■ Stated goal:
Format the rows below as a JSON list of strings, one string per line and no blank lines, starting with the line containing "Home (5, 18)" and continuing through the final row.

■ Recorded information:
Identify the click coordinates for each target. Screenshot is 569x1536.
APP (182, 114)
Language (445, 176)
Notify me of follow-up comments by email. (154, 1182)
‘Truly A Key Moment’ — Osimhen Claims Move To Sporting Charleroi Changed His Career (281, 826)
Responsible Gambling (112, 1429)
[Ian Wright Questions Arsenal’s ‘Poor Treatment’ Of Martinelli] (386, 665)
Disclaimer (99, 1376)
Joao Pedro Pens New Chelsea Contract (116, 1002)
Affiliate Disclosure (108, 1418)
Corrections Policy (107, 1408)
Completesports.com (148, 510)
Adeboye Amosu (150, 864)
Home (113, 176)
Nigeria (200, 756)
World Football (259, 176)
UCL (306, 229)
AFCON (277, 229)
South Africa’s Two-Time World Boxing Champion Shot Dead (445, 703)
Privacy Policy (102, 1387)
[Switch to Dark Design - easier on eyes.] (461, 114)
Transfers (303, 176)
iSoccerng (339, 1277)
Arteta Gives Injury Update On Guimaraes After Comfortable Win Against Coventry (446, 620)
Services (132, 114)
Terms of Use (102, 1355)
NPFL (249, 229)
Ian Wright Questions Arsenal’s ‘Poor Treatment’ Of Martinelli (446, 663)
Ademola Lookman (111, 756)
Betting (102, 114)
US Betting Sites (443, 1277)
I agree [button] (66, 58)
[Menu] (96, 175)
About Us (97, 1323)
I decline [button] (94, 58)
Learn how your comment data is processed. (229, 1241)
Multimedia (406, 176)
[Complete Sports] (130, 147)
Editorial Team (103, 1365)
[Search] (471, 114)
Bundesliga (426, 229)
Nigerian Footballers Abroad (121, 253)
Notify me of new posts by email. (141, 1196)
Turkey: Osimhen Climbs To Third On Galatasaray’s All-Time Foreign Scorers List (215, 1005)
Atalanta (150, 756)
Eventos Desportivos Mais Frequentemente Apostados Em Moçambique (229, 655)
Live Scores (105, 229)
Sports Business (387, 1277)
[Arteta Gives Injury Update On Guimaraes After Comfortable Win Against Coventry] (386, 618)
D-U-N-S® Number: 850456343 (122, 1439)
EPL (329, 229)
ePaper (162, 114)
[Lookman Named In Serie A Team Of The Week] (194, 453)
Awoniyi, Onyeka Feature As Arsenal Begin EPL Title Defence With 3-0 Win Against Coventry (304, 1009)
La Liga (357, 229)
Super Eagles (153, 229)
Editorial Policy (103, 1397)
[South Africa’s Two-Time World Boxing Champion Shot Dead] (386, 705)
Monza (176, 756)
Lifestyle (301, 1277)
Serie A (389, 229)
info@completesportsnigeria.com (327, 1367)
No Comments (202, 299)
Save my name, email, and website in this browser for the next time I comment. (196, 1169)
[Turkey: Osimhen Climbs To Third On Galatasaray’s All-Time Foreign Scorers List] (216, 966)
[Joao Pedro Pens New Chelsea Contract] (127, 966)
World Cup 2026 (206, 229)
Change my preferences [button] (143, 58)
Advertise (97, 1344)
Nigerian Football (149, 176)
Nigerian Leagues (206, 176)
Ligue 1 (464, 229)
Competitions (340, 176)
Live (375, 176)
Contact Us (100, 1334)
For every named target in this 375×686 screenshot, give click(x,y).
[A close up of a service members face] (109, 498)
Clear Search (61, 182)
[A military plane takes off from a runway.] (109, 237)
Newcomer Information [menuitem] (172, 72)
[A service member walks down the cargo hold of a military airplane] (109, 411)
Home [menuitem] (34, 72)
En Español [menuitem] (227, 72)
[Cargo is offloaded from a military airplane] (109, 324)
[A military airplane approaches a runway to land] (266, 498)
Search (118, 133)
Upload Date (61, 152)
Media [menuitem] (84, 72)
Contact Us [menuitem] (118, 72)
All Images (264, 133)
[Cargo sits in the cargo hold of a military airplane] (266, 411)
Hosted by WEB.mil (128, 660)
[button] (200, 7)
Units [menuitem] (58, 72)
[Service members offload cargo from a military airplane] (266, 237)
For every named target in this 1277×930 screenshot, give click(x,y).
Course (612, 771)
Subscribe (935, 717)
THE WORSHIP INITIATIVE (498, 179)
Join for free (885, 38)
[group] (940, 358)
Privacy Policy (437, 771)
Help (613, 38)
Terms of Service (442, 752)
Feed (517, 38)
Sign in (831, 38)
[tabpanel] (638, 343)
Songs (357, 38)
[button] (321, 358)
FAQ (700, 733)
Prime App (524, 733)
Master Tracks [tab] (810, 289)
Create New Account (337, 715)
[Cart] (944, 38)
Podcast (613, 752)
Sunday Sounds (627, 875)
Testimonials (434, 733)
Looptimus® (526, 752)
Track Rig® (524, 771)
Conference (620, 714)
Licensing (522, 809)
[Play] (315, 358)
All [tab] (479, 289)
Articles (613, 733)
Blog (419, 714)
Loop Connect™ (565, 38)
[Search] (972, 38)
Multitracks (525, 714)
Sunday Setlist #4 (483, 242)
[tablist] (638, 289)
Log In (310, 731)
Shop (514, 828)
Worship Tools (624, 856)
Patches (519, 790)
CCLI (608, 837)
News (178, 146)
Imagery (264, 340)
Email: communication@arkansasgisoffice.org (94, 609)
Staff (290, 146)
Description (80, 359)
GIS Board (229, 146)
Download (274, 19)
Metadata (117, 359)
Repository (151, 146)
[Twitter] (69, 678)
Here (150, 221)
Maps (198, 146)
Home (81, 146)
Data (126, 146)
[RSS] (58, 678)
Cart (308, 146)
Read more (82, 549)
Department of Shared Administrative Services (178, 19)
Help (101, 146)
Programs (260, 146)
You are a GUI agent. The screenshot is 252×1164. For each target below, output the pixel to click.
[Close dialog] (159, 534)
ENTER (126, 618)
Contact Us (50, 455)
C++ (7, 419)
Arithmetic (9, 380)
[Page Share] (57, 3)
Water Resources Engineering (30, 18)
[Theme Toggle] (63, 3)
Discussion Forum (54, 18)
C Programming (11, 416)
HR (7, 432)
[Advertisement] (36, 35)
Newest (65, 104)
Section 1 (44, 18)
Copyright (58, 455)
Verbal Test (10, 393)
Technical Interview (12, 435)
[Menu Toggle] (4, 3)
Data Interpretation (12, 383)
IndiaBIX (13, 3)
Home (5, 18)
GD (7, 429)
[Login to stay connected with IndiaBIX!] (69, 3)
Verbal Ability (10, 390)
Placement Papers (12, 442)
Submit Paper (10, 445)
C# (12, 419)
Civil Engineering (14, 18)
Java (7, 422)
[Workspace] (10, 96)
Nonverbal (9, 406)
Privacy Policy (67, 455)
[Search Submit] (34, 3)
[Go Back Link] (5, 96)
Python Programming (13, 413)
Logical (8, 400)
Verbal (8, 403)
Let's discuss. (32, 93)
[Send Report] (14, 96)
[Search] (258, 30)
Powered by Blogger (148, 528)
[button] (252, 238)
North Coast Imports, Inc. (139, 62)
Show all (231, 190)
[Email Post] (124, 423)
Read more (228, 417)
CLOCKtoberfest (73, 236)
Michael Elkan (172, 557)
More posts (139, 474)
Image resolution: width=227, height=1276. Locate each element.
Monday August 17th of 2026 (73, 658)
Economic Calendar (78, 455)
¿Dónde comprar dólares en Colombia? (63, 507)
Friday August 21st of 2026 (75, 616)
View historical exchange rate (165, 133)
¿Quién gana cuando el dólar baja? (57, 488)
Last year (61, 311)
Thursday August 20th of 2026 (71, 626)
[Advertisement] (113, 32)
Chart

■ Full answer:
[
  "Home (5, 18)",
  "GD (7, 429)",
  "[Login to stay connected with IndiaBIX!] (69, 3)",
  "Verbal Ability (10, 390)",
  "Placement Papers (12, 442)",
  "Submit Paper (10, 445)",
  "C# (12, 419)",
  "Civil Engineering (14, 18)",
  "Java (7, 422)",
  "[Workspace] (10, 96)",
  "Nonverbal (9, 406)",
  "Privacy Policy (67, 455)",
  "[Search Submit] (34, 3)",
  "[Go Back Link] (5, 96)",
  "Python Programming (13, 413)",
  "Logical (8, 400)",
  "Verbal (8, 403)",
  "Let's discuss. (32, 93)",
  "[Send Report] (14, 96)",
  "[Search] (258, 30)",
  "Powered by Blogger (148, 528)",
  "[button] (252, 238)",
  "North Coast Imports, Inc. (139, 62)",
  "Show all (231, 190)",
  "[Email Post] (124, 423)",
  "Read more (228, 417)",
  "CLOCKtoberfest (73, 236)",
  "Michael Elkan (172, 557)",
  "More posts (139, 474)",
  "Image resolution: width=227, height=1276. Locate each element.",
  "Monday August 17th of 2026 (73, 658)",
  "Economic Calendar (78, 455)",
  "¿Dónde comprar dólares en Colombia? (63, 507)",
  "Friday August 21st of 2026 (75, 616)",
  "View historical exchange rate (165, 133)",
  "¿Quién gana cuando el dólar baja? (57, 488)",
  "Last year (61, 311)",
  "Thursday August 20th of 2026 (71, 626)",
  "[Advertisement] (113, 32)",
  "Chart"
]